Long-chain fatty acids, including valerate and caproate, were also of particular interest for this study, because of their high energy densities, the relative ease with which they can be converted into drop-in ready fuels, and their inherent coupling to H2 production [24], [25]. Valerate and caproate are typically produced through the secondary fermentation of ethanol or hydrogen and shorter-chain VFAs, in the absence of methanogens [25] (Figure 1B). The enzymes butyryl-CoA dehydrogenase and NADH: ferredoxin oxidoreductase (rnfABCDEFG) are considered key to the chain-elongation reactions that transform acetate to butyrate and butyrate to caproate [26], and a similar mechanism is thought to be responsible for the elongation of propionate to valerate [25]. Butyryl-coA dehydrogenase and acyl-coA dehydrogenases potentially involved in the production of longer-chain fatty acids were detected in both metagenomes. The COG category representing this group of genes (COG1960) was significantly enriched in the mesophilic metagenome (Table S4) and may have contributed to the enhanced production of valerate and caproate observed in the mesophilic fermentors.

Based parallel detection of functional genes and metabolic pathways within the fermentor metagenomes and across the metagenome sequence bins, the results of this study suggest that both metabolic flexibility (in terms of the types of substrates that may be metabolized) and a high level of functional redundancy are likely to be important to the carboxylate platform's ability to process lignocellulosic substrates. Although many cellulolytic microorganisms are considered to be specialists with respect to substrate preference and utilization [21], metabolic pathway reconstruction efforts focused within the fermentor metagenome sequence bins suggest that many of organisms identified were not limited to roles as specialist consumers, but rather, appear to have the ability to utilize a wide variety of cellulosic- and hemicellulosic-sugars. Likewise, many of these organisms also appear to share the potential to produce multiple fermentation products, including acetate and/or ethanol, propionate, and butanoate. The presence of parallel metabolic pathways within each of the fermentor communities may confer a degree of stability to the fermentation process [27], despite evidence suggesting that the composition of the communities themselves may be flexible and dynamic [9].

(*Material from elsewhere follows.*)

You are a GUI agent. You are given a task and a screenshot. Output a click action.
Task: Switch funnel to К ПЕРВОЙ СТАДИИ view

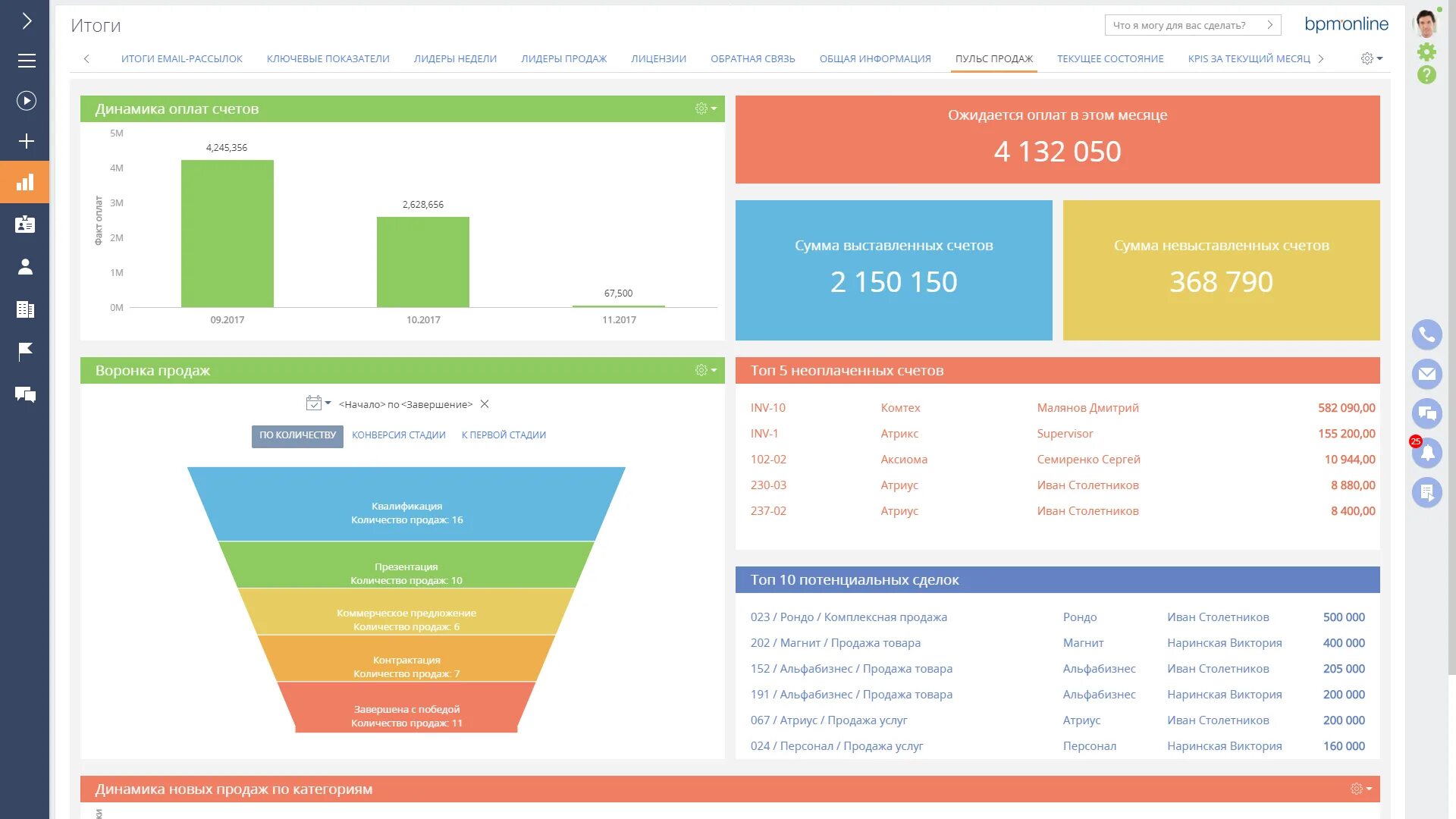coord(504,435)

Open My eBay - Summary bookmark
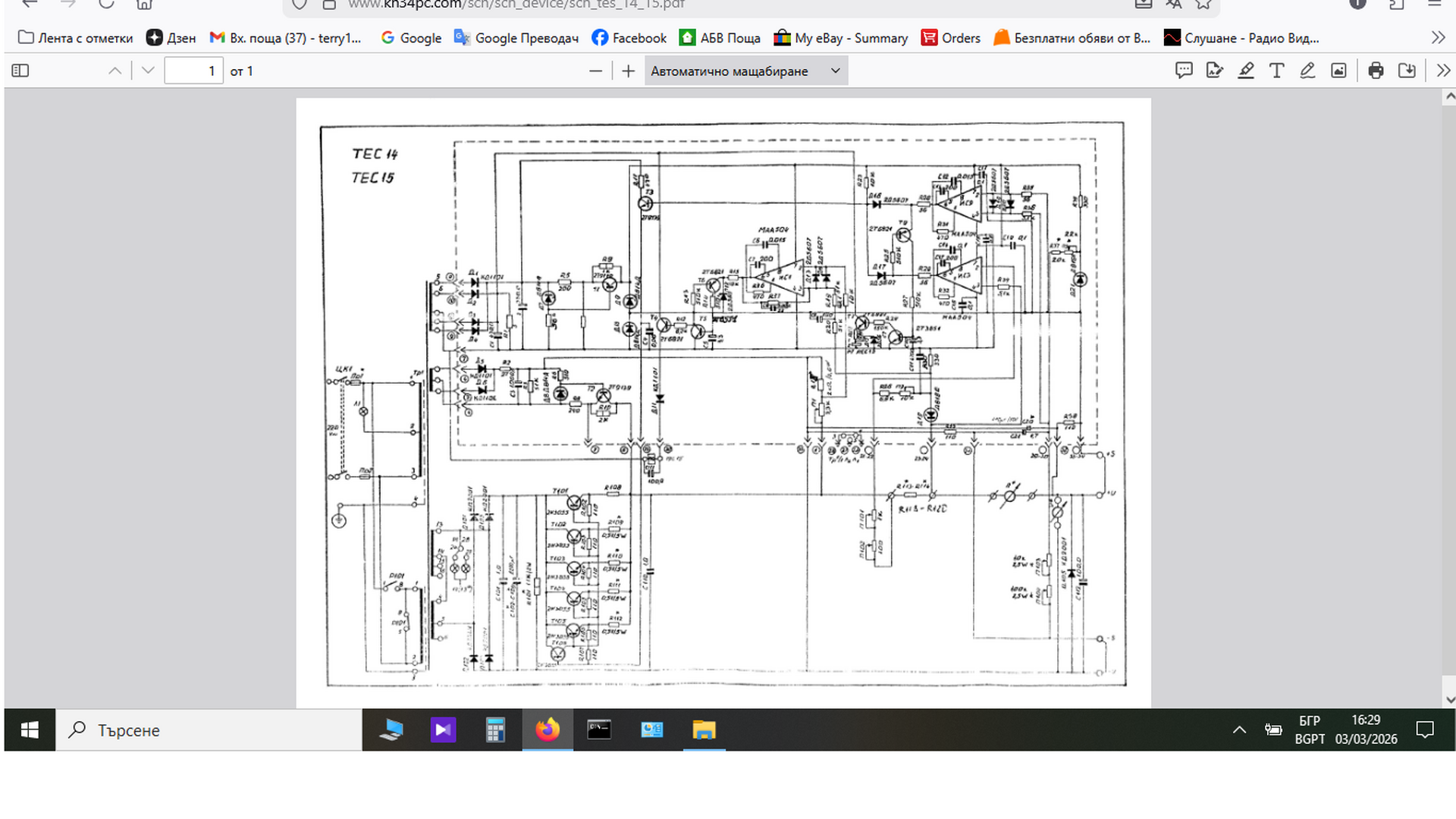point(840,38)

Historically, mixed-community fermentations have been perceived as unstable and unpredictable [4], [28]. As sequencing technologies open the door to larger-scale and longer-term characterization of these communities, new evidence is emerging to suggest that these systems are more predictable than previously thought [29]. It is anticipated that coupling an understanding of the functional potential of fermentor communities, such as those described here, with studies that evaluate the range of community responses to perturbation and changes in operating parameters will be invaluable to our ability to control and predict fermentor performance and move forward in the implementation of these technologies at large, industrially relevant scales.

Materials and Methods

Feedstock preparation, inoculum source, and fermentor construction

As described in Hollister et al. [9], biomass from a photo-period sensitive, high-tonnage sorghum cultivar (Sorghum bicolor (L.) Moench) was obtained from the Sorghum Breeding and Genetics Program at Texas A&M University and used as feedstock. Prior to its use, the sorghum was dried, chipped, and treated with hot water and lime (0.1 g Ca(OH) 2) and 10 mL distilled H2O per g dry biomass; 2 h at 100°C) to enhance its digestibility [30].

Marine sediment, collected from Galveston, TX, USA, has proven to be one of the best-performing carboxylate platform inoculum sources identified to date [10]. As such, sediment collected from Galveston served as the reactor inoculum. Sediment was collected from a series of shoreline pits, at a depth of 0.5 m, the point at which the sediment's color transitioned from yellow/brown to dark gray/black. Sediment samples were placed into bottles containing deoxygenated water, 0.275 g L−1 sodium sulfate, and 0.275 g L−1 cysteine hydrochloride, as described by Thanakoses et al. [10]. The bottles were held on ice during transport to the laboratory, and then they were stored at −20°C until later use. Prior to inoculation, a single sediment sample was thawed, shaken vigorously, and allowed to settle by gravity. Aliquots of the resulting supernatant were used to inoculate the fermentor vessels.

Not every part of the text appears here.